The document primarily governs the Trade, Transportation and Utilities sector through its focus on nuclear energy supply chain and utilities. It also has minimal coverage of Scientific Research and Development Services and Professional and Technical Services through references to innovative technologies and potential analysis of advanced manufacturing.
The document does not substantively govern AI lifecycle stages. It mentions AI as one of several innovative technologies that may be analyzed for potential uses in the nuclear supply chain, but does not establish requirements for AI development, deployment, or monitoring. The focus is on evaluating potential applications rather than governing AI systems.

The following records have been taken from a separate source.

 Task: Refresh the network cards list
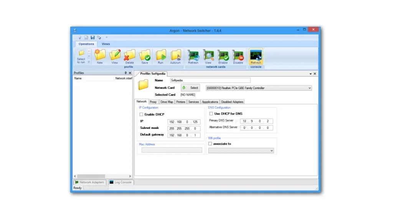pos(193,56)
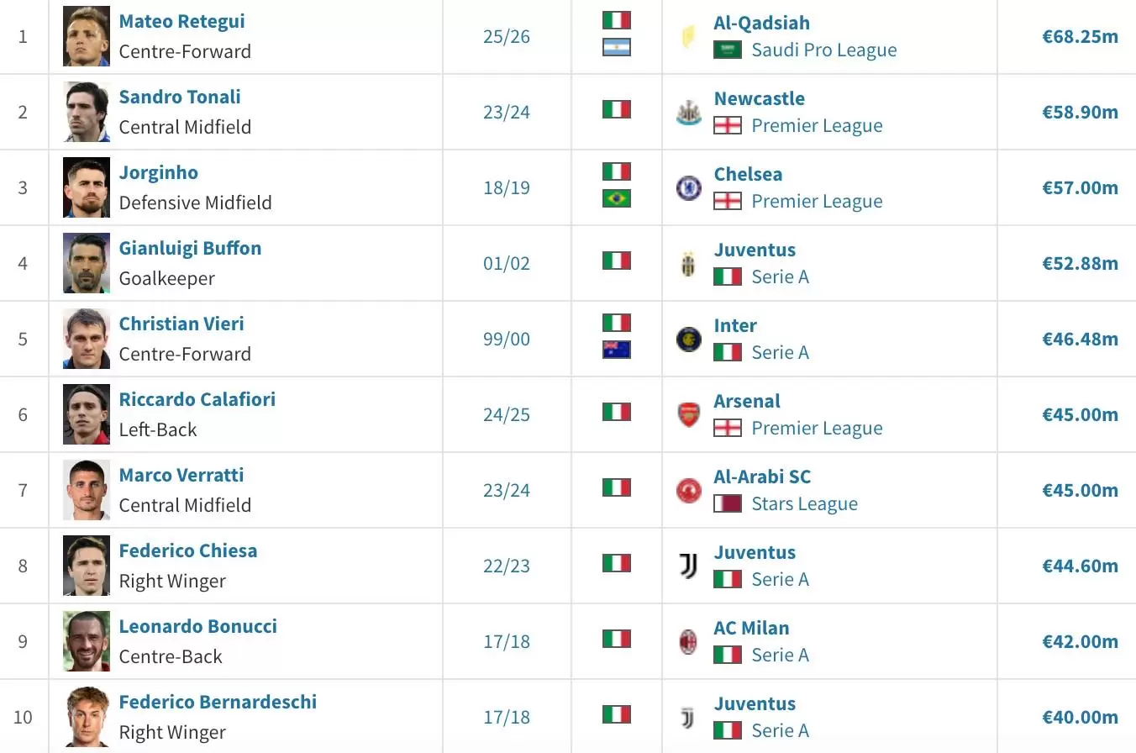Click the Al-Arabi SC club crest icon
This screenshot has height=753, width=1136.
tap(688, 490)
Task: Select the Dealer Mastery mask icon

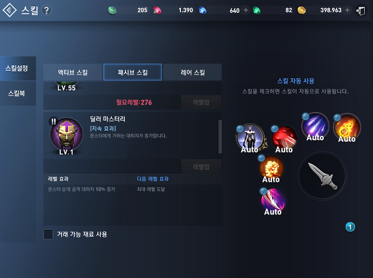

The document mentions artificial intelligence only as one of several innovative technologies to be potentially analyzed for use in the nuclear supply chain. It does not define AI models, systems, or any specific AI categories. The reference is generic and exploratory rather than regulatory.
United States Congress
The document is an Act of Congress, as indicated by the legislative format and structure. Congress is the proposing authority for this legislation.
Committee on Energy and Commerce of the House of Representatives; Committee on Environment and Public Works of the Senate; Committee on Energy and Natural Resources of the Senate
The appropriate congressional committees are designated to receive the evaluation and provide oversight, serving as the enforcement mechanism through congressional oversight powers.
Committee on Energy and Commerce of the House of Representatives; Committee on Environment and Public Works of the Senate; Committee on Energy and Natural Resources of the Senate
The same congressional committees that enforce also monitor implementation through their oversight role and receipt of the required evaluation report.
Secretary of Energy; Department of Energy
The Act directs the Secretary of Energy to develop and submit an evaluation of the nuclear supply chain, making the Department of Energy the primary target of the governance requirements.